-- Supplied data --
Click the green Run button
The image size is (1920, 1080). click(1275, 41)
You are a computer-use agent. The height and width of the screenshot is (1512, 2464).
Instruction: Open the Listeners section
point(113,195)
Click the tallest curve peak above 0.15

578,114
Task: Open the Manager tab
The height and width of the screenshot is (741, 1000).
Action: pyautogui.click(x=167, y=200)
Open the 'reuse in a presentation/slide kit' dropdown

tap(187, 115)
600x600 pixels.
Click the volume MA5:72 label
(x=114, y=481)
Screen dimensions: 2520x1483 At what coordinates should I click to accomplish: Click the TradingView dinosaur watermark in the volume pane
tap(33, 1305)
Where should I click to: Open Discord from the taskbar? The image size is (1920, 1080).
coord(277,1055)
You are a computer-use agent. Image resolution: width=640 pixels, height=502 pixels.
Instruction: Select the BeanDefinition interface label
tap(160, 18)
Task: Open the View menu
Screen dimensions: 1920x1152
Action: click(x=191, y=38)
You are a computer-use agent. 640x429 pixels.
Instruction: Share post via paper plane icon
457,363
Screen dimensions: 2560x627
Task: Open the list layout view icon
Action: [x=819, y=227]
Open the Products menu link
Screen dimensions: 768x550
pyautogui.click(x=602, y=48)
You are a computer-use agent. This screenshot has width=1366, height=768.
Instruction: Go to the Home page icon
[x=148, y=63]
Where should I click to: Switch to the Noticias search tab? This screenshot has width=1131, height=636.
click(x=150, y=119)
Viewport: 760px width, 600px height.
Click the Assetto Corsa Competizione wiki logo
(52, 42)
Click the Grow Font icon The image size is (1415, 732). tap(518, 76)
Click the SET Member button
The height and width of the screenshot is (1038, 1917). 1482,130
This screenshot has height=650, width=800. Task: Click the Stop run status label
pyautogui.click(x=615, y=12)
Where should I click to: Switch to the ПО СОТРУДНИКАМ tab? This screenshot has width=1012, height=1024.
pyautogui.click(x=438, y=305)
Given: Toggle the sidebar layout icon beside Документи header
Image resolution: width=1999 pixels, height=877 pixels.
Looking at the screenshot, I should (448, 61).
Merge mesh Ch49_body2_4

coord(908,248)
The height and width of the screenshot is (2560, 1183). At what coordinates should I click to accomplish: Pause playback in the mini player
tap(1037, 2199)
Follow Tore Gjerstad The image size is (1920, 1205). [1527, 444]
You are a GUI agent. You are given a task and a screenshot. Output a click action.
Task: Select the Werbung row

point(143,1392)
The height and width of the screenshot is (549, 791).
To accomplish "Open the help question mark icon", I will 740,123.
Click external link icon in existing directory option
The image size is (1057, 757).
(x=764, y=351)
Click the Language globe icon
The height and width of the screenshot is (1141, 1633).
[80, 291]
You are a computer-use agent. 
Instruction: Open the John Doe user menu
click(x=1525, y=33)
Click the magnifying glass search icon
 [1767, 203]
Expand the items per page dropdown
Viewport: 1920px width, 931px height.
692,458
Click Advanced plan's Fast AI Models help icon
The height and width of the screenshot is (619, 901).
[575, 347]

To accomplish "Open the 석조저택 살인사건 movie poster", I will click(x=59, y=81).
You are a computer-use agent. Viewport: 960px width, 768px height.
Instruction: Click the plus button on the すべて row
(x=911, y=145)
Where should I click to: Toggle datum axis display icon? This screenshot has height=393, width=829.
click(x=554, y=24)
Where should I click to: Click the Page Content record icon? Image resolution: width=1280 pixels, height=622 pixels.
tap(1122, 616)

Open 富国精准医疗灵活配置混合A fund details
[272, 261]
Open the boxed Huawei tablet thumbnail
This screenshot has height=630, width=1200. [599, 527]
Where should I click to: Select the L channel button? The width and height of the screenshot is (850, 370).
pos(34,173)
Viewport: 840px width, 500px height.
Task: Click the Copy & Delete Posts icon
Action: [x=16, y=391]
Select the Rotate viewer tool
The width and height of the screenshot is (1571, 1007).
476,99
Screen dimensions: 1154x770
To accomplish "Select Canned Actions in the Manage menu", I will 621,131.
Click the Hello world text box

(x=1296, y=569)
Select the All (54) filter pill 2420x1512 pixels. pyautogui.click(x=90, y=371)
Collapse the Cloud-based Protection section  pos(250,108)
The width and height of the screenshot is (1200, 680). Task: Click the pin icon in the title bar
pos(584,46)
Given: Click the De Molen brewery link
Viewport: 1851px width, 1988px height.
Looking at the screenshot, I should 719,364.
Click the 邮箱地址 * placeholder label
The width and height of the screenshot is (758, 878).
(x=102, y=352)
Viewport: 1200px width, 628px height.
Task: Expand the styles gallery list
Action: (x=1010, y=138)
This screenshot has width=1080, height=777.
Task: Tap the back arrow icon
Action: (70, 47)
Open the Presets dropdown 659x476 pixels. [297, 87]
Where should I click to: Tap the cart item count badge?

-- Work to be completed --
Print the listing from the line with "Select the All" up to and including the line with "Looking at the screenshot, I should 719,364.", character for character.

-- Final answer --
Select the All (54) filter pill 2420x1512 pixels. pyautogui.click(x=90, y=371)
Collapse the Cloud-based Protection section  pos(250,108)
The width and height of the screenshot is (1200, 680). Task: Click the pin icon in the title bar
pos(584,46)
Given: Click the De Molen brewery link
Viewport: 1851px width, 1988px height.
Looking at the screenshot, I should 719,364.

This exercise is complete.